Soluções digitais como os apps estão rapidamente preenchendo o vácuo de informação que assola milhares de pessoas deslocadas ao redor do mundo
Por Adriana Erthal Abdenur e Lycia Brasil
Publicado originalmente em inglês no portal PassBlue
Tradução de Milene Miller
“DoNotPay”, um aplicativo apelidado por seu desenvolvedor Joshua Browder como “o primeiro robô advogado do mundo”, tem ajudado refugiados nos Estados Unidos e Canadá a completar suas solicitações migratórias.
Há também o “MigApp”, desenvolvido pela Organização para Migração, que preenche lacunas em tópicos que vão desde transferência de dinheiro até regras à respeito de vistos ao redor do mundo. O “Signpost”, um portfólio de ferramentas online para pessoas em áreas afetadas por conflitos, alcançou um milhão de pessoas na Grécia, Itália, Jordânia e El Salvador; “RefAid”, no qual conecta refugiados com serviços, é utilizado por mais de 400 organizações não governamentais, como Cruz Vermelha e Save the Children. Há ainda o aplicativo “Techfugees”, que convida indivíduos e organizações a compartilhar soluções tecnológicas, incluindo formas de combate à xenofobia online.
Assim, soluções digitais estão rapidamente preenchendo o vácuo de informação que assola milhares de pessoas deslocadas ao redor do mundo.
Muitas vezes, migrantes aterrissam em lugares nos quais pouco ou sequer conhecem à respeito. Alguns confiam no que os duvidosos coiotes lhes dizem ao contrabandeá-los através das fronteiras. Mesmo aqueles recém-chegados que possuem alta qualificação podem se encontrar desamparados por instituições, leis e práticas que diferem daquelas de seu país de origem. As burocracias locais podem impor requisitos espinhosos que envolvem a proteção e atualização de determinados documentos. As barreiras linguísticas podem afetar tudo: desde a obtenção de comida e hospedagem até o ingresso no complexo sistema jurídico.
O Signpost, lançado em 2015, é uma colaboração entre o International Rescue Committee e o Mercy Corps.
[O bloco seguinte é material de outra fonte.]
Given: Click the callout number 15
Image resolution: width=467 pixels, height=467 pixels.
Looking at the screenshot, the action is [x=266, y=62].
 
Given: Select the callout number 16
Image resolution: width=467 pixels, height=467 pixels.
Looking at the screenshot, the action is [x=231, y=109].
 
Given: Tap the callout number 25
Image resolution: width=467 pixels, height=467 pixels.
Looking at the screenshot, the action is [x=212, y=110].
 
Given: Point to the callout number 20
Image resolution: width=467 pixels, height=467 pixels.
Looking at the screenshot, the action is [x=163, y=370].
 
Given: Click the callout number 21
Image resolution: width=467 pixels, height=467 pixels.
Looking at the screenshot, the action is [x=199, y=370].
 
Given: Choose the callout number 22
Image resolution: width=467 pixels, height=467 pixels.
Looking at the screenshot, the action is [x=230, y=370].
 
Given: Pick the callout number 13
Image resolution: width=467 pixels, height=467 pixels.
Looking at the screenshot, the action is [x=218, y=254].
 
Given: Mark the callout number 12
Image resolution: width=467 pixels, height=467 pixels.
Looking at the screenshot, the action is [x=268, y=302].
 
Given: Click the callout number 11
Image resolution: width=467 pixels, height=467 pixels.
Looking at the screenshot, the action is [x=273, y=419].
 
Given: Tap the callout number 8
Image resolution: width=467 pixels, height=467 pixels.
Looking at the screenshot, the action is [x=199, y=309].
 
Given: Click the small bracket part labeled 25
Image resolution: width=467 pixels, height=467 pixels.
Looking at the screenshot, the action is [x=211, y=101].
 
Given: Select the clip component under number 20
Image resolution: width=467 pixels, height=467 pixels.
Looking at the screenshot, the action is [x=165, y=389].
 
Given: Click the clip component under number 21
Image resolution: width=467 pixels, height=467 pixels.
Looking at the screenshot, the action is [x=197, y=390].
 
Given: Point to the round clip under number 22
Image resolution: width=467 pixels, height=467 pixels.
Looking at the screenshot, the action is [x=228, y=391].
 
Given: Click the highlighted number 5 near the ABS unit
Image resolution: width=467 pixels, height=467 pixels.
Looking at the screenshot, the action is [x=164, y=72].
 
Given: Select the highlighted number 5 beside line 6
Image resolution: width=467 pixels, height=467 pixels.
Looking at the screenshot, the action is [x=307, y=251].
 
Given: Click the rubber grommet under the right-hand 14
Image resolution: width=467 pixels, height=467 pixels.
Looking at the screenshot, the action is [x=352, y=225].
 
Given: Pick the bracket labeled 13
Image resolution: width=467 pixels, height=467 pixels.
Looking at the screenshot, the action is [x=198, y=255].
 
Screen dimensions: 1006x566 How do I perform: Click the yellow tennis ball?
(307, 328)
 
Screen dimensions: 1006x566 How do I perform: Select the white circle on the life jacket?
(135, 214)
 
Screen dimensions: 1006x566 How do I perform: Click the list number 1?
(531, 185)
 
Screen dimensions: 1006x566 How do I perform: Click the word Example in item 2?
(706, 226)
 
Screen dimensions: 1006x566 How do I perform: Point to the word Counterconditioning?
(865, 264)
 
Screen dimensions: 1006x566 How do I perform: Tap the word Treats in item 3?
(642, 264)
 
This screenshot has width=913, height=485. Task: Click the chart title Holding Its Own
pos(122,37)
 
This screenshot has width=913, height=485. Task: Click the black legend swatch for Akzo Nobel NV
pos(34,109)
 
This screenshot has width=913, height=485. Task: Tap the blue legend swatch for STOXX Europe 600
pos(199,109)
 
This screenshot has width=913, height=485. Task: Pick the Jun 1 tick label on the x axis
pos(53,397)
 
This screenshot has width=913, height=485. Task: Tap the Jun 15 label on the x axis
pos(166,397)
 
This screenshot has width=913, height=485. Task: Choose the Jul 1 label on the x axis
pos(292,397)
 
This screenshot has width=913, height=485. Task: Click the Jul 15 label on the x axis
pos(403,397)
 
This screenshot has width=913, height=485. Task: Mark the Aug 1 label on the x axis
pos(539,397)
Segundo seus desenvolvedores, uma de suas ferramentas chamada Refugee.info, fornece informações confiáveis em cinco idiomas e chega a 70% dos cerca de 50.0000 refugiados na Grécia.
Ter uma conexão de celular não é apenas uma questão prática, como acessar informações e nos localizar – “é sobre reforçar nossa dignidade”, assim nos disse um refugiado venezuelano na fronteira com o Brasil em uma entrevista em abril.
Os críticos alertam para a chamada “tecnoforia”, termo referido à euforia tecnológica, que resulta em um otimismo exagerado à respeito dessas plataformas. Em Roraima, pesquisadores do Instituto Igarapé, nossa organização sem fins lucrativos, encontraram migrantes que haviam vendido seus telefones para financiar suas viagens. Dentre aqueles que possuíam celulares, seus modelos eram geralmente simples, com armazenamento mínimo de dados e frequentemente compartilhados.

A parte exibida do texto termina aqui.